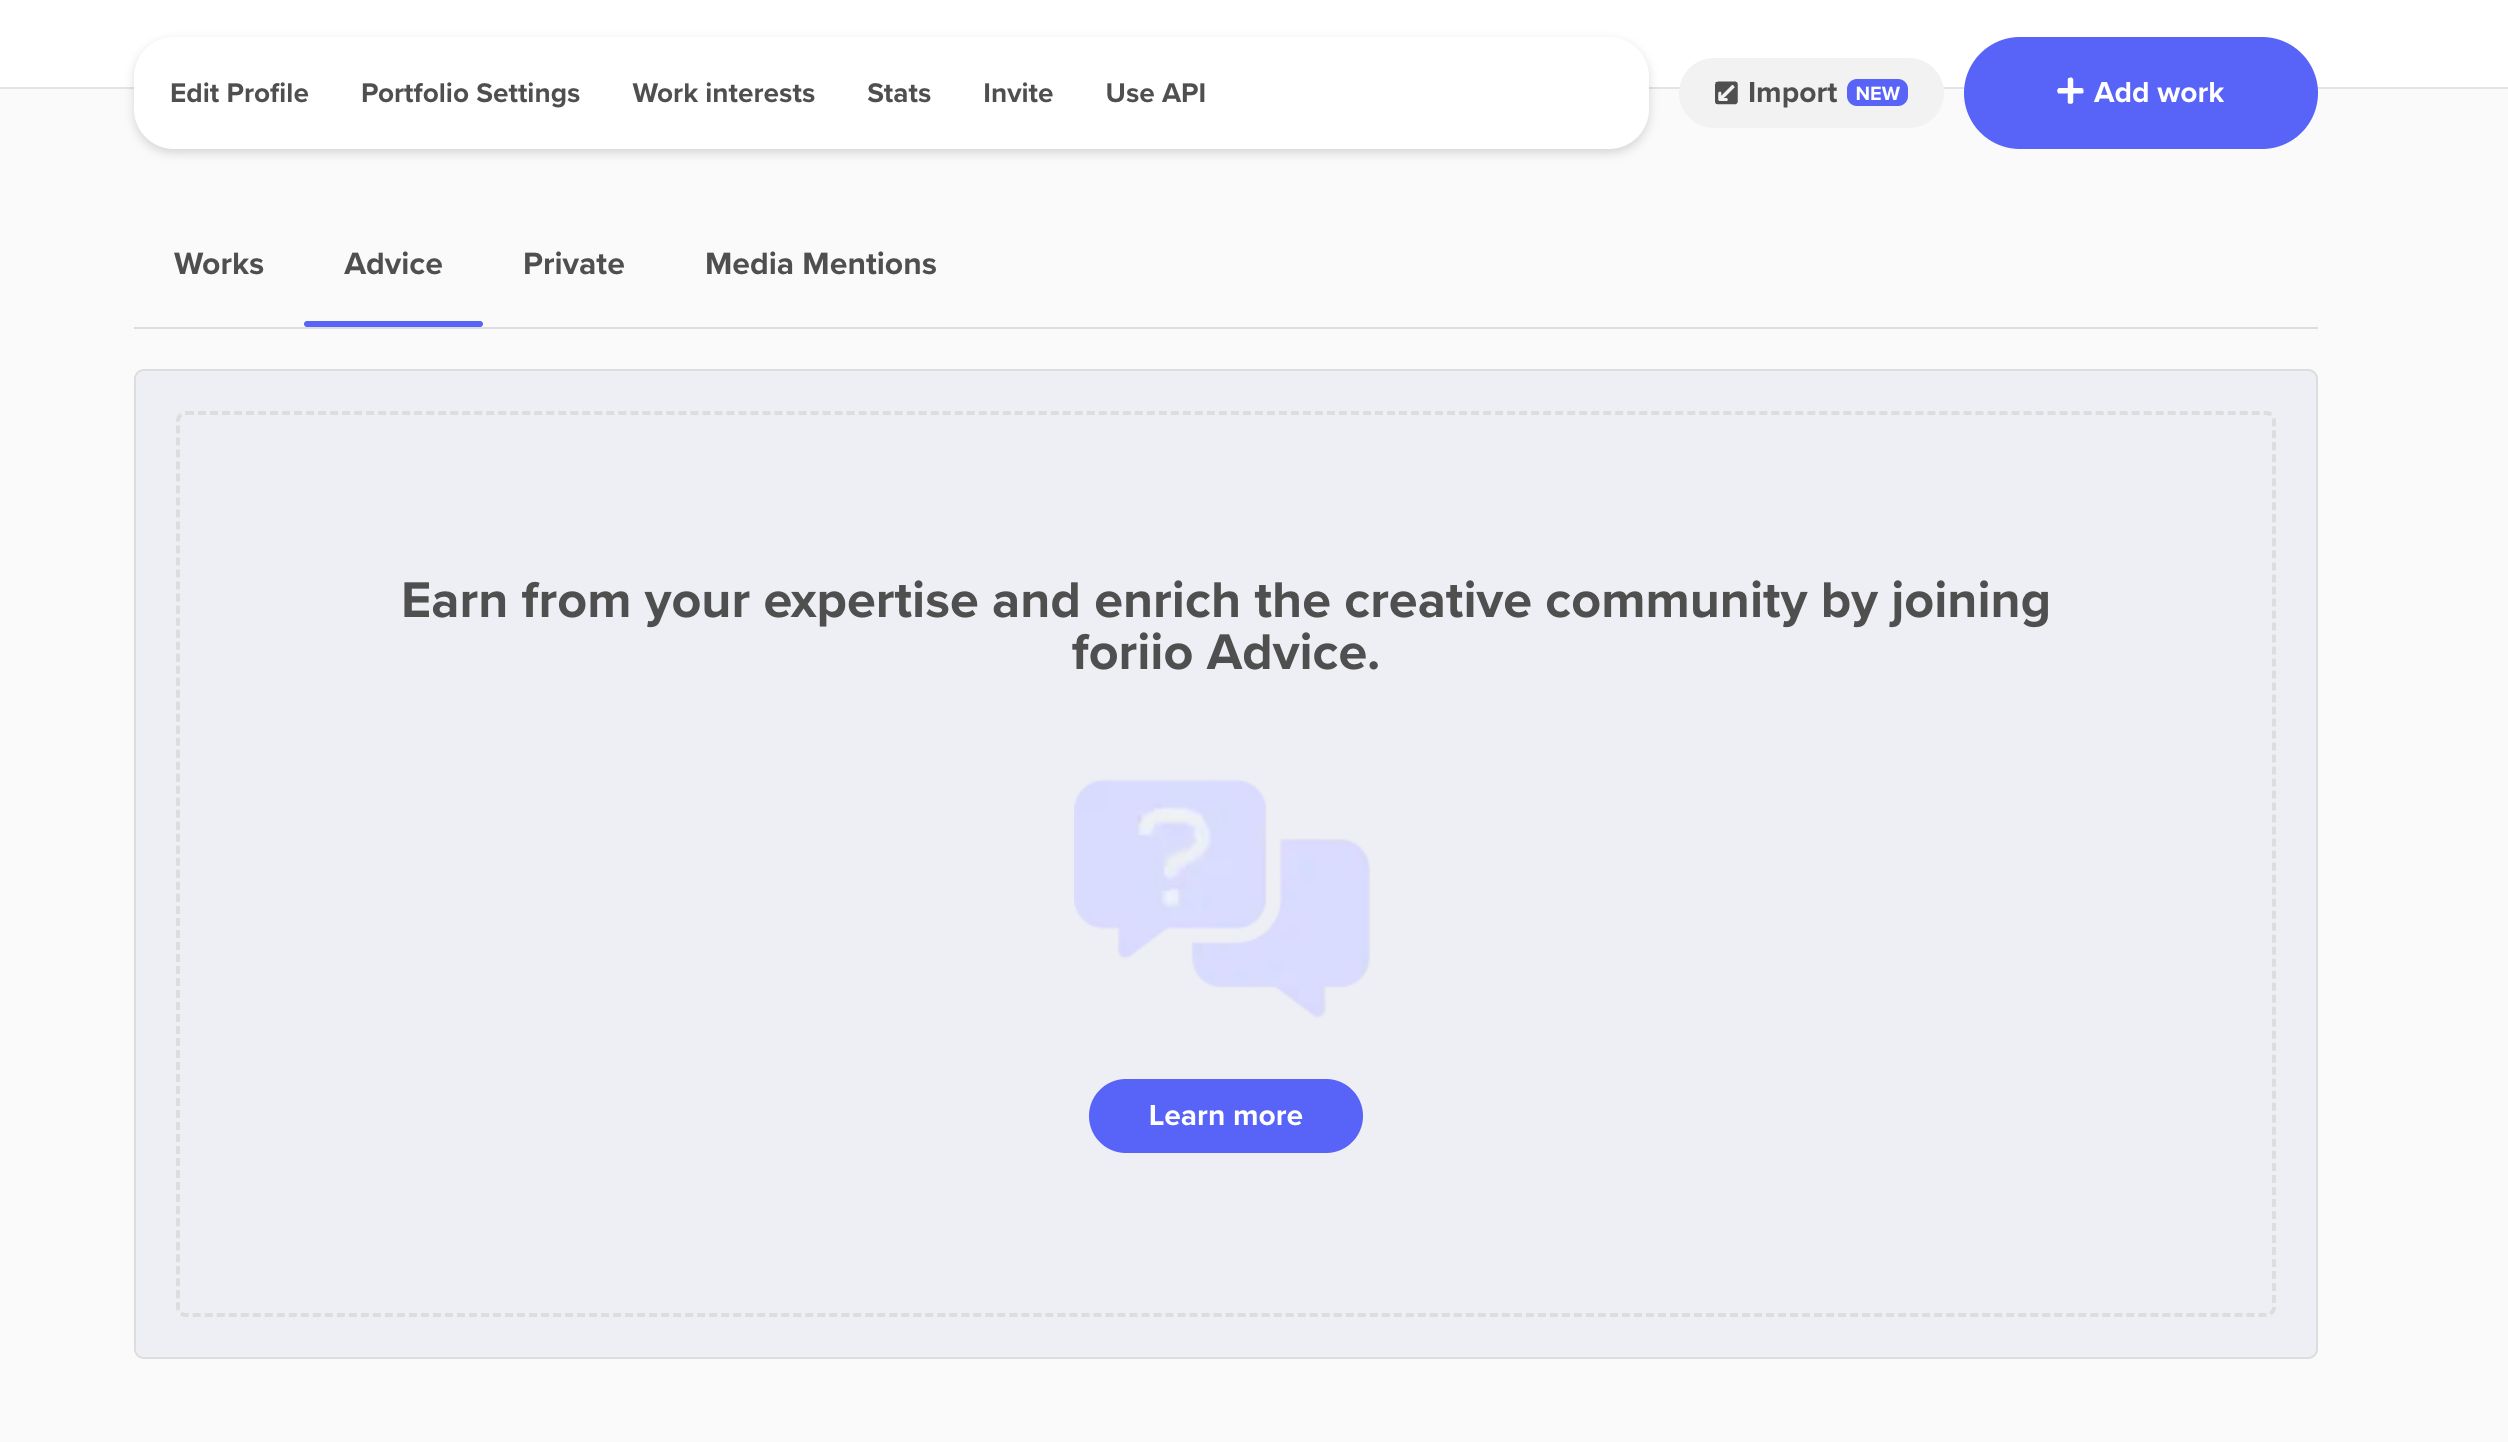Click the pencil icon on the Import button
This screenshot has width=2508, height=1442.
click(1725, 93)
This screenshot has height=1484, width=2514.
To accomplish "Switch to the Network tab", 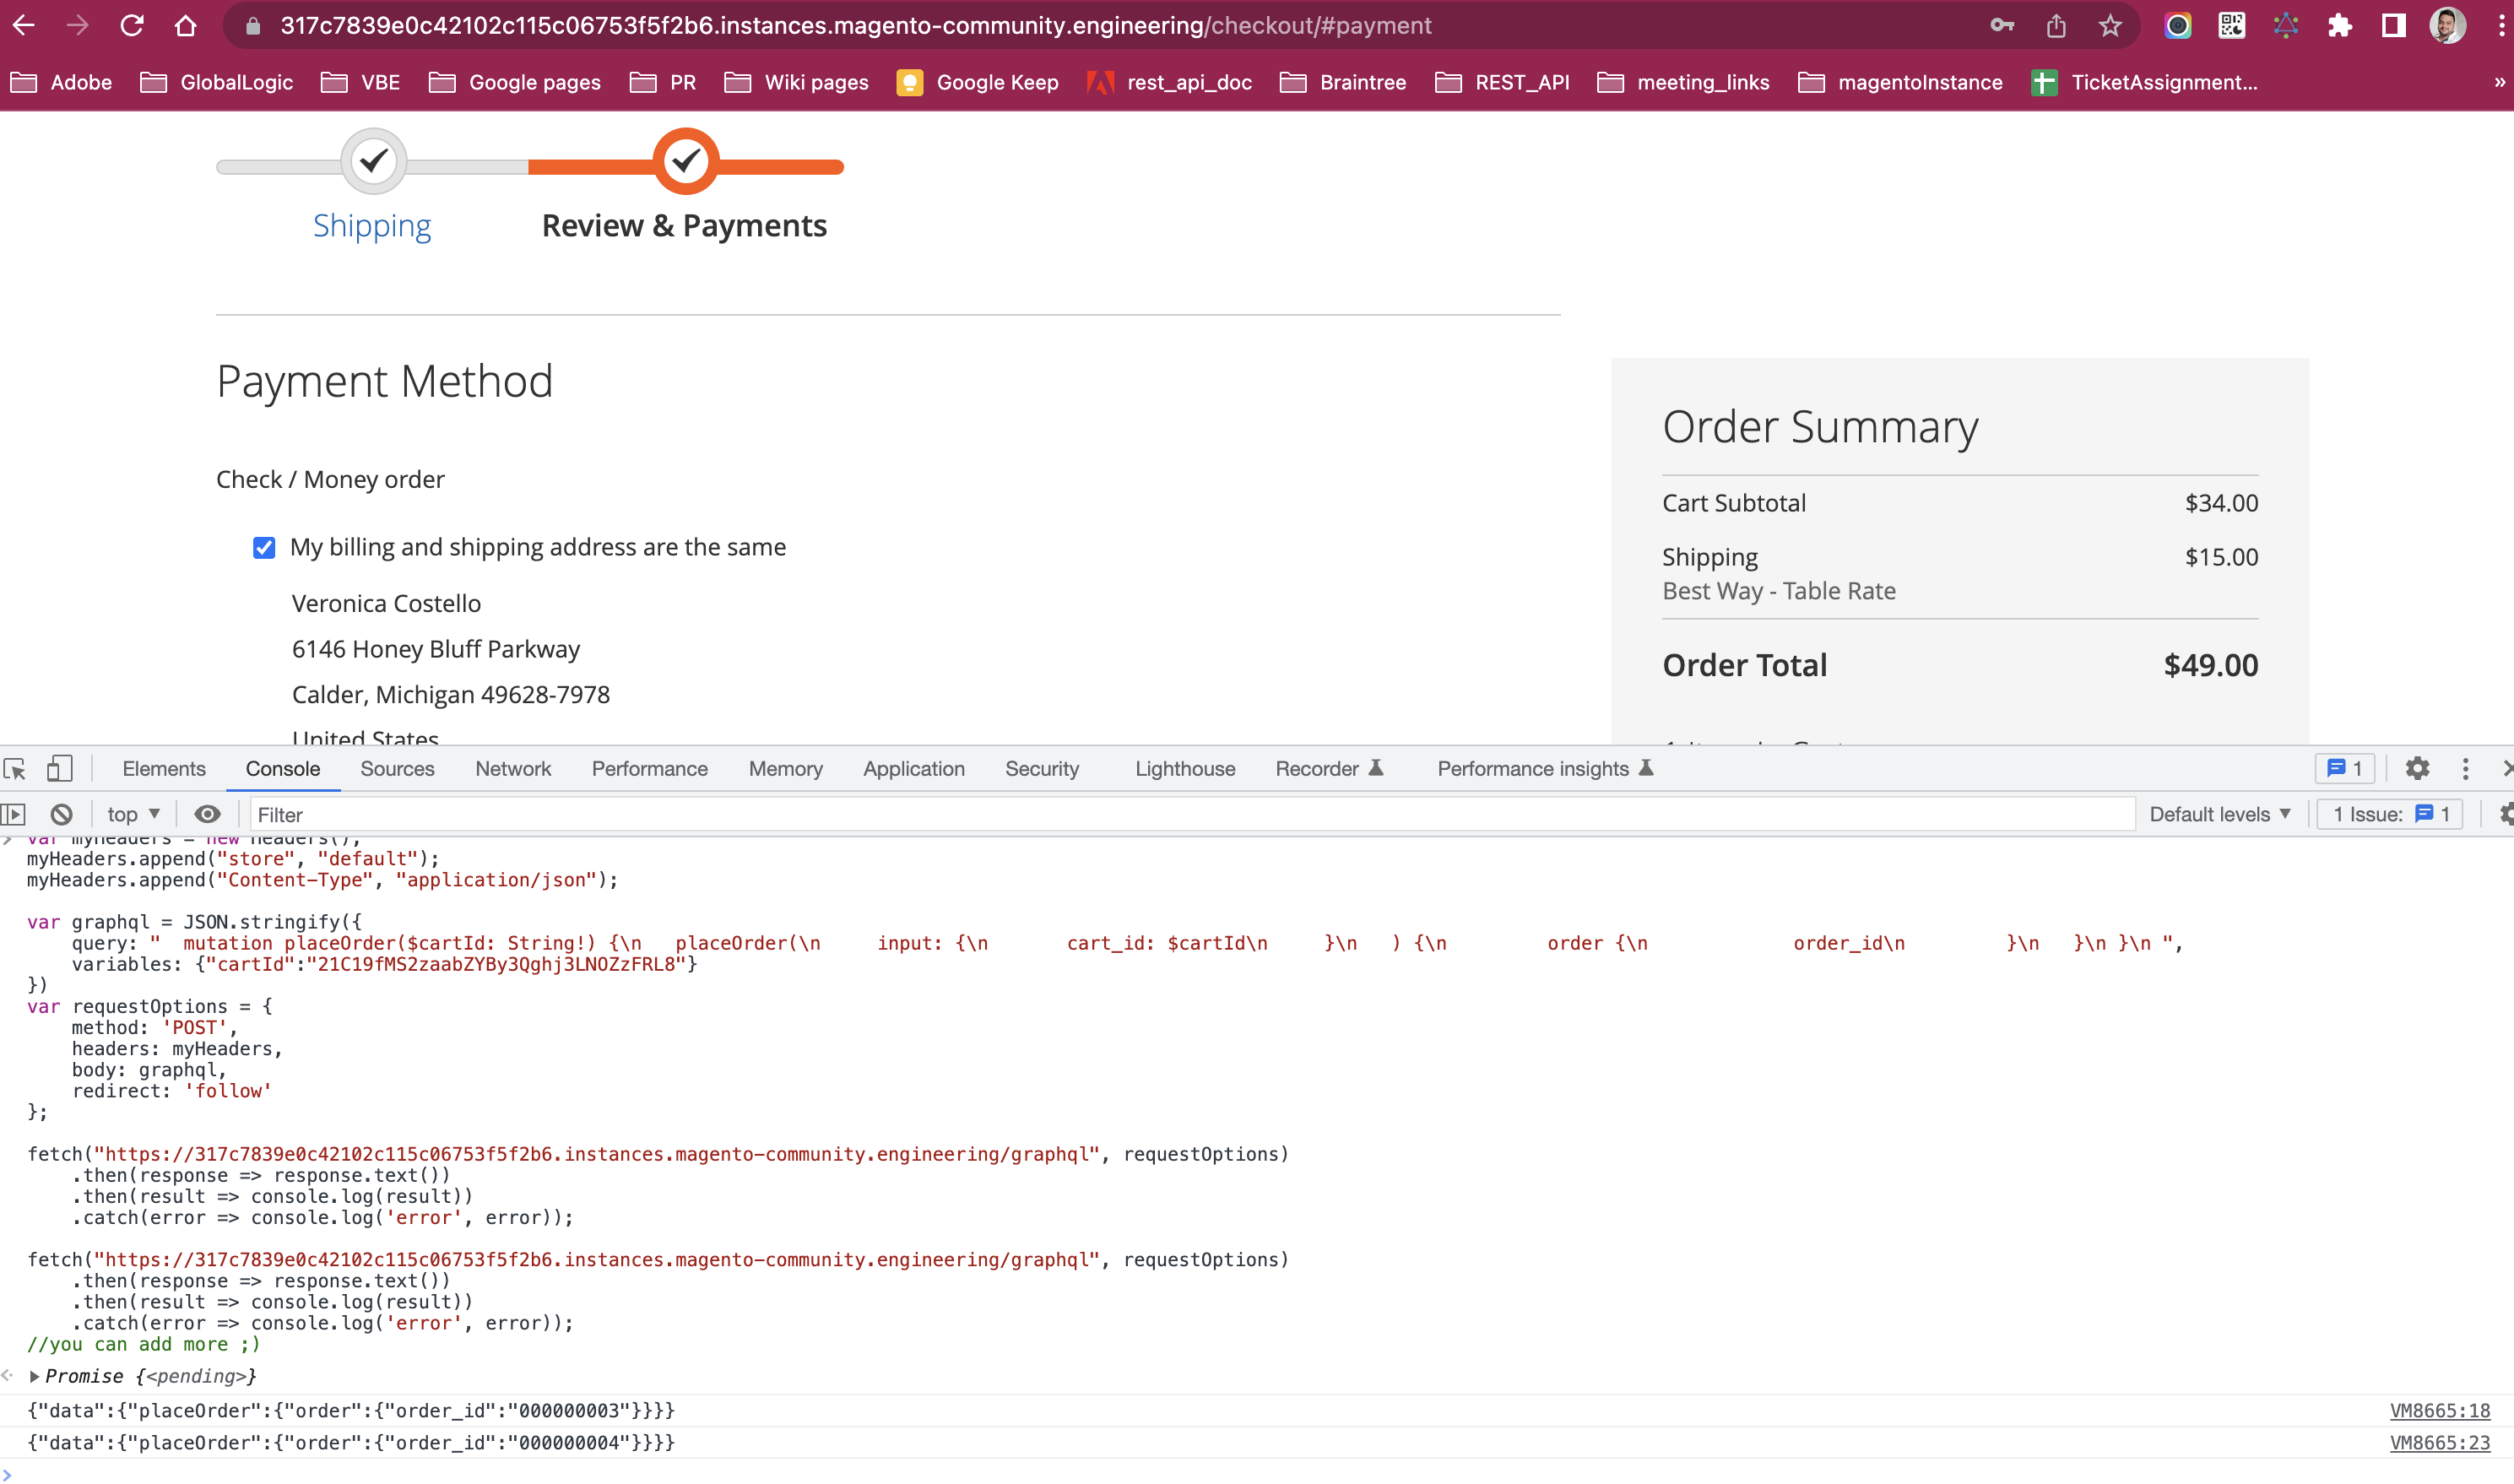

ABOUT THIS EXERCISE — Pictures do not go in the copy. Write out exactly the lines from the line containing "This screenshot has height=1484, width=2514." through the last line of the listing.

EXERCISE ANSWER —
This screenshot has height=1484, width=2514.
To accomplish "Switch to the Network tab", 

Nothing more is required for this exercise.